The provisions of bilateral treaties give to the United Kingdom obligations under international law, but we take care when entering into treaty obligations to ensure that there are no inconsistencies with our own extradition law. All our extradition treaties, therefore, recognise, either explicitly or implicitly, that at the end of the day the Secretary of State has a discretion as to whether to order the surrender of a requested person.
At both the stages in which the Secretary of State is involved, each extradition request is carefully scrutinised so as to make sure that it is in the form which is required by our law and that it is supported by the evidence which is required by our law, and in order to ensure that none of the restrictions or prohibitions on surrender in our extradition law or in the arrangements with the country in question applies to that case.

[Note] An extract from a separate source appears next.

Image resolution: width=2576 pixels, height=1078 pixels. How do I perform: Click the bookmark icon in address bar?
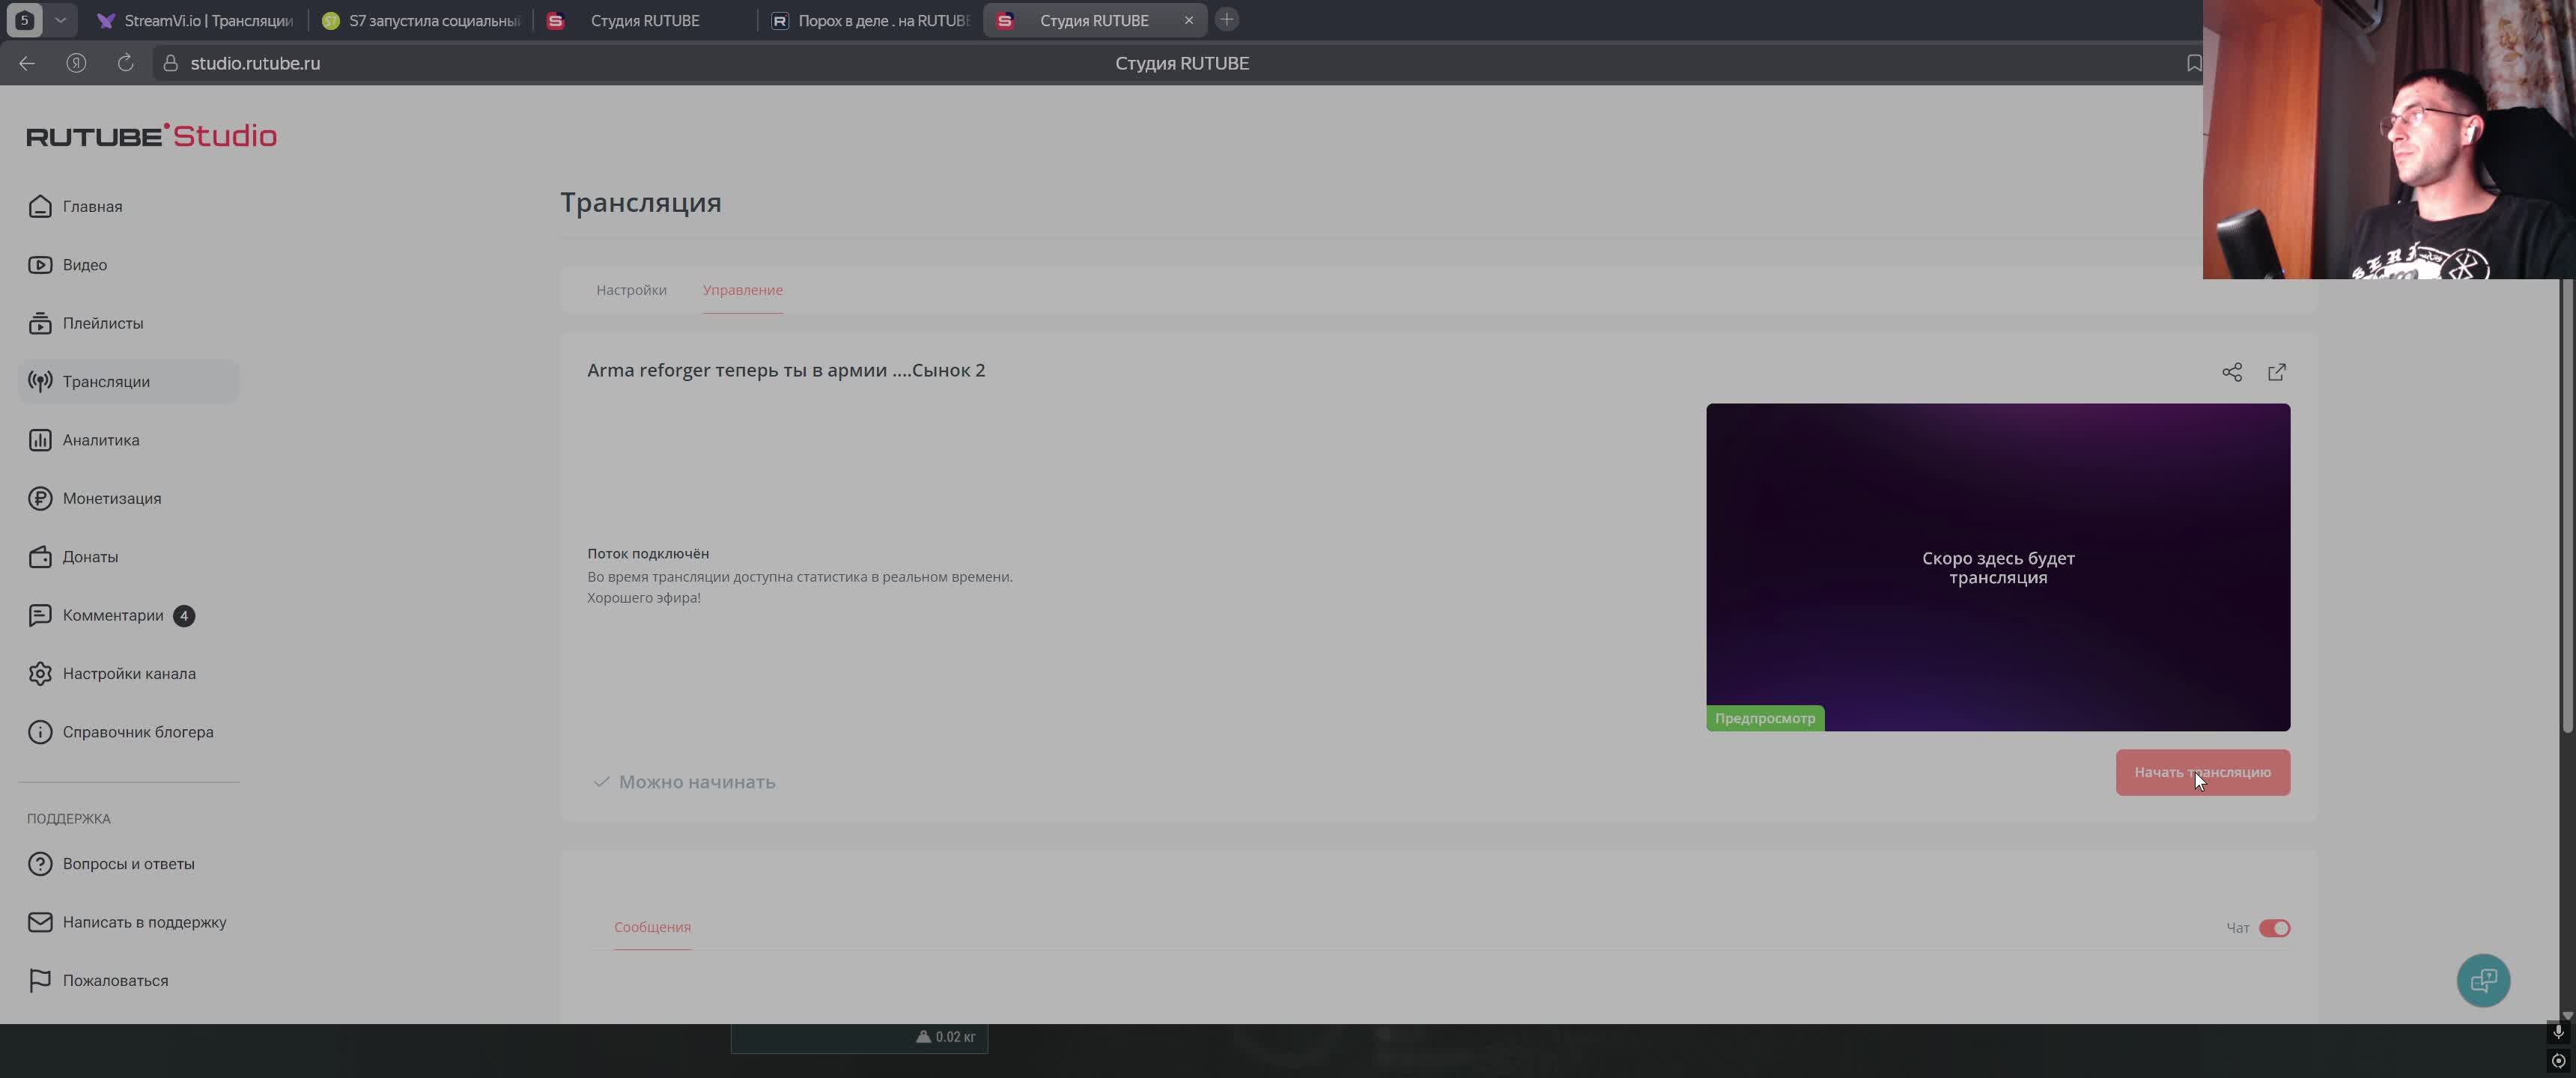click(x=2193, y=63)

For example, in Schedule 1 cases, such as requests from the United States of America, a person must not be surrendered if the crime of which he or she stands accused was not included in the list of extradition crimes which is annexed to the treaty or if his or her offence was of a political character. In exercising his discretion in Schedule 1 cases, the Secretary of State, as a matter of policy, also takes into account the criteria which are listed in Section 12 of the Extradition Act 1989.
To answer the specific points of the noble Lord, Lord Dean, he was concerned about the protection for the surrendered person. I can tell him that all British citizens surrendered will receive consular protection in the usual way. The consulate will assume responsibility for their welfare and will act as a channel of communication. Under the terms of the treaty, a returned person cannot be tried for any offence other than the one for which he or she is returned.
The Secretary of State will not order the surrender of a person—
§ Lord Dean of BeswickMy Lords, I am grateful to the noble Earl for giving way. Perhaps I may put a brief question. There may be circumstances where a person is to be extradited for trial in an area where the alleged offence had taken place and the Home Secretary is satisfied that there could be such prejudice against the person who is to be extradited that it would be almost impossible in his view to hold a fair trial in that area. Could there be a request to the Government carrying out the extradition to ensure that the trial ought to take place in another area of that country where the bias or prejudice may not be so manifest?
Earl FerrersMy Lords, I am coming to that point. In general, if one extradites a person to another country, that person then comes under the laws of that other country. The Secretary of State will not, however, order the surrender of a person if he believes that it would be unjust or it would be oppressive to return him or her 1611 —and this is not an exhaustive list—because, for example, he or she could not get a fair trial in the country concerned or, referring to the point made by my noble friend Lord Morris, because his or her chances of a fair trial would have been prejudiced by delay or other factors, or because the offence for which the return is sought is a trivial offence.
Representations can be made by or on behalf of a person who is awaiting the Secretary of State's decision on whether or not he or she should be surrendered. Those representations will be considered carefully by the Secretary of State. He will consider them and he 1612 must decide for himself whether to surrender the person concerned. If the Secretary of State does decide to surrender the person, his decision must be both lawful and reasonable.